How does MBAM compares to other methods of core conditioning?
 
How MBAM is different from Pilates:

* shorter learning curve although based on the same principles of length, alignment, control, fluidity of movement and breath,
* one very small piece of equipment to work with vs. the bulky, heavy and very expensive Pilates equipment;  the dolly is economical, portable and versatile,
* much more challenging earlier into the training process, because of the shorter learning curve, one taps into more acrobatic moves sooner than with the Pilates method,
* the MBAM is all the fun of the Pilates work, but without some of the more tedious, old fashioned moves. I always look forward to “play” with my dollies, see how to tweak some of the moves…
 
How MBAM is different from other Core training programs:

* many Core programs limit the “Core” to the torso muscles.
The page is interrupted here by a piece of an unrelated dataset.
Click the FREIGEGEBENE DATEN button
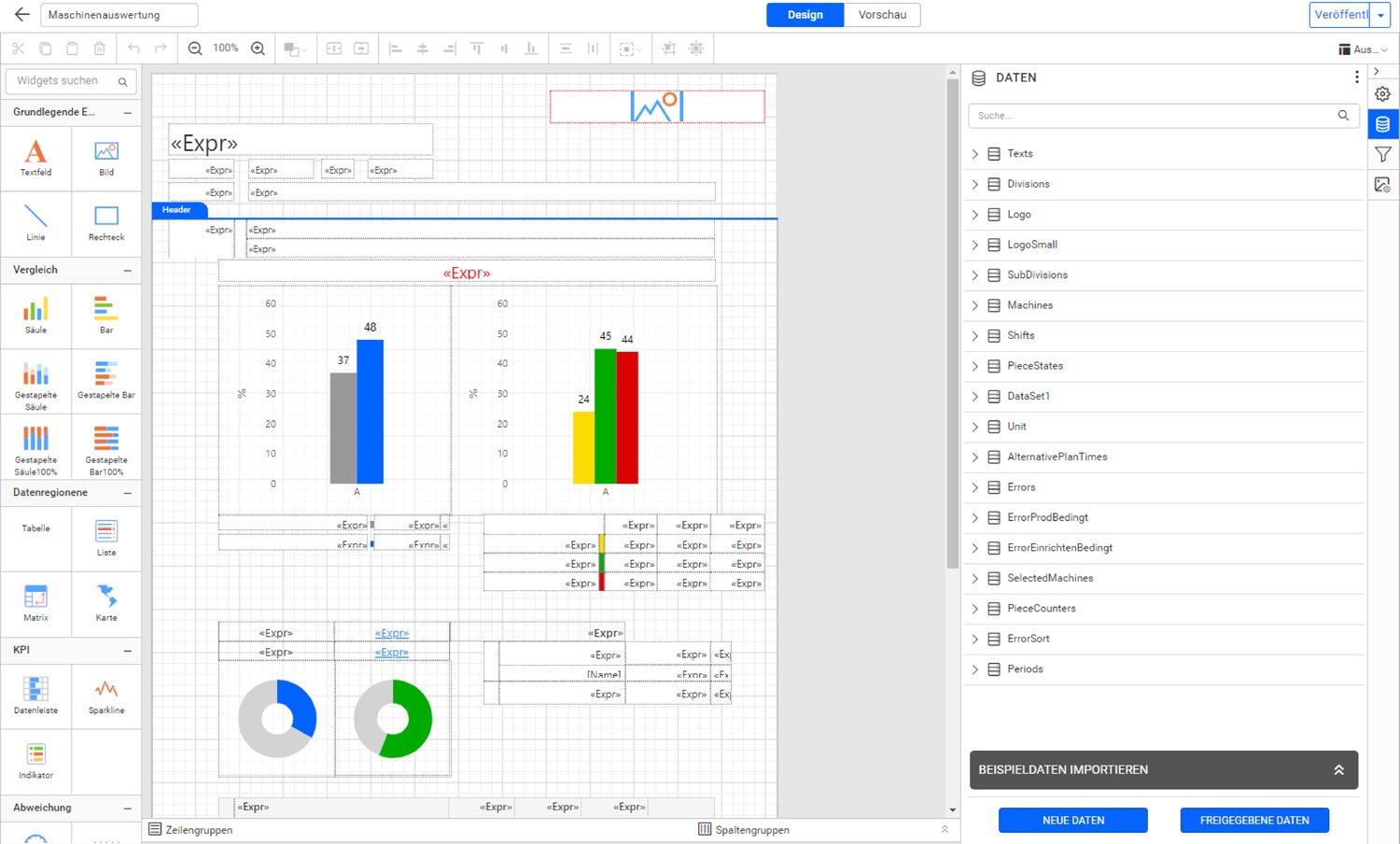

The includes all muscles of the torso as well as those originating in the torso to move the limbs, such as hamstrings, adductors, pectorals, triceps…
*  while rightfully emphasizing “bracing” to stabilize and strengthen the torso, other core programs  ignore that the spine should move in all planes. A thick tree is resilient but can break, whereas the strength of the willow resides in its ability to return to “standing” even after the deepest bends/twists.
*  bracing against gravity is good, but it is more challenging, as in the MBAM, to resist and control traction, as the dolly is constantly “pulling away” from the starting  point. It increases the eccentric load (stretch) to the primary movers (muscles) and requires more force to be applied during the positive phase of the movement which leads to quicker strength gains.
* did I mention how much fun it is to roll around and play while feeling your whole body engaged in each movement? After some of the most advanced exercises, heart rates are as high as if  running a 100 meters!
 
 
How MBAM is different from other Core program with props:
* the big  physioballs are a lot of fun and I do use them a lot too…but you can’t beat the small size and portability of the dollies; constantly deflating and re-inflating the balls isn’t a practical option,
* Bosu, like the physioballs, is fun but bulky and heavy, and has recently be shown to create “dysfunctional stability” (i.e. standing on top of the dome, feet slightly supinate - inversion-, creating a whole kinetic chain of compensation up to the pelvis and spine)
* most other prop based programs do not take the muscles to the outer limits of a concentric contraction; in the MBAM, we are constantly eccentrically loading the movements’ primary movers (muscles), which has repeatedly be shown to increase strength faster.
* many methods are good and can help beginners get stronger, but the MBAM is the one to chose if you want to reach your highest possible fitness level.